What you will do:
Retype the lines of the data between the one holding "At what coordinates should I click to accomplish: Toggle" and the one holding "Select the Vorne", inclusive, and nothing else.

###

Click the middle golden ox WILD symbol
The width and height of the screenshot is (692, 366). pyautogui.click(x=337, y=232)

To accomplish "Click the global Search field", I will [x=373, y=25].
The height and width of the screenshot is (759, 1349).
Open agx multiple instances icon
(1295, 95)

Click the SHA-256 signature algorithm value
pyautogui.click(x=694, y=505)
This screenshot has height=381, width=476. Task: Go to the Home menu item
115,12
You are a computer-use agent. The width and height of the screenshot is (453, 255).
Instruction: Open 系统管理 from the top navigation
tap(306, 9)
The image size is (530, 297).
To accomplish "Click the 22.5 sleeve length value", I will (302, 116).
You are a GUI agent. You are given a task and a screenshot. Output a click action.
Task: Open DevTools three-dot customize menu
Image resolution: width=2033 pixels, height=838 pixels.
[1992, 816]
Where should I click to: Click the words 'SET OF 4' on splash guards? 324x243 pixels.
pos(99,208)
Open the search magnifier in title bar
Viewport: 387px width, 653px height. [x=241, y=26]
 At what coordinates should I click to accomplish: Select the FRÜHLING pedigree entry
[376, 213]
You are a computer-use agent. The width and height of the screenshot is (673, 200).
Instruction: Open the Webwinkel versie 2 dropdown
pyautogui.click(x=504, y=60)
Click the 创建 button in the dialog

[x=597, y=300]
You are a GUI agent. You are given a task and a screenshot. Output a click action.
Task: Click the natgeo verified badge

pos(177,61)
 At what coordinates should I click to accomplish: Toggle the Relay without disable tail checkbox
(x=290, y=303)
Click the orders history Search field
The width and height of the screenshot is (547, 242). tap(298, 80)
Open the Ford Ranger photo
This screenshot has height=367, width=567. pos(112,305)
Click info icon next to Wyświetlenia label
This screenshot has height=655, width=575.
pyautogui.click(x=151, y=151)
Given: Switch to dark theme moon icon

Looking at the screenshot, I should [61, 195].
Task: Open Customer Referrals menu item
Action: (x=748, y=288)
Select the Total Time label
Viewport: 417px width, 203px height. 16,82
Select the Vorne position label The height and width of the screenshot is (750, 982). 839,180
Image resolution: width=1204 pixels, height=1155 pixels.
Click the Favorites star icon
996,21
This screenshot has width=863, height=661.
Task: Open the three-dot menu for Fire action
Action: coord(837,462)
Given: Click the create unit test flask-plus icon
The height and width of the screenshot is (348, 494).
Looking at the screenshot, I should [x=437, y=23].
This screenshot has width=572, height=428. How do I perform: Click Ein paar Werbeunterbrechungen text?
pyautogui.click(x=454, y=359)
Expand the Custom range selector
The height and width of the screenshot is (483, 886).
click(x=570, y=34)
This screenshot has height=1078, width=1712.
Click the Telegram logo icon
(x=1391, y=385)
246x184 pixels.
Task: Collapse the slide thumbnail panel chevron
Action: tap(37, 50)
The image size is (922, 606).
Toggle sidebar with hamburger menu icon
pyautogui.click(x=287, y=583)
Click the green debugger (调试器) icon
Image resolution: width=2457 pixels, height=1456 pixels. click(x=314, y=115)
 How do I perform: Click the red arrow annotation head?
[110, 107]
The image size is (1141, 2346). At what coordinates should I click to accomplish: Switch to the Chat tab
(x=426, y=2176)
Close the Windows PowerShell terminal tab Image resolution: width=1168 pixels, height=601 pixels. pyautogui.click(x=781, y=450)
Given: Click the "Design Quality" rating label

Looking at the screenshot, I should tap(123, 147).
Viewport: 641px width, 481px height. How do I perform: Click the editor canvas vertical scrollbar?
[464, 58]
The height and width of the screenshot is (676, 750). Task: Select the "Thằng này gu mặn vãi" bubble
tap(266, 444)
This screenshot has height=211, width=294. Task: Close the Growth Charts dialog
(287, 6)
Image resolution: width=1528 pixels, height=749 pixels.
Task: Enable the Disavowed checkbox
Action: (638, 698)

###

Response to this task:
 At what coordinates should I click to accomplish: Toggle the Relay without disable tail checkbox
(x=290, y=303)
Click the orders history Search field
The width and height of the screenshot is (547, 242). tap(298, 80)
Open the Ford Ranger photo
This screenshot has height=367, width=567. pos(112,305)
Click info icon next to Wyświetlenia label
This screenshot has height=655, width=575.
pyautogui.click(x=151, y=151)
Given: Switch to dark theme moon icon

Looking at the screenshot, I should [61, 195].
Task: Open Customer Referrals menu item
Action: (x=748, y=288)
Select the Total Time label
Viewport: 417px width, 203px height. 16,82
Select the Vorne position label The height and width of the screenshot is (750, 982). 839,180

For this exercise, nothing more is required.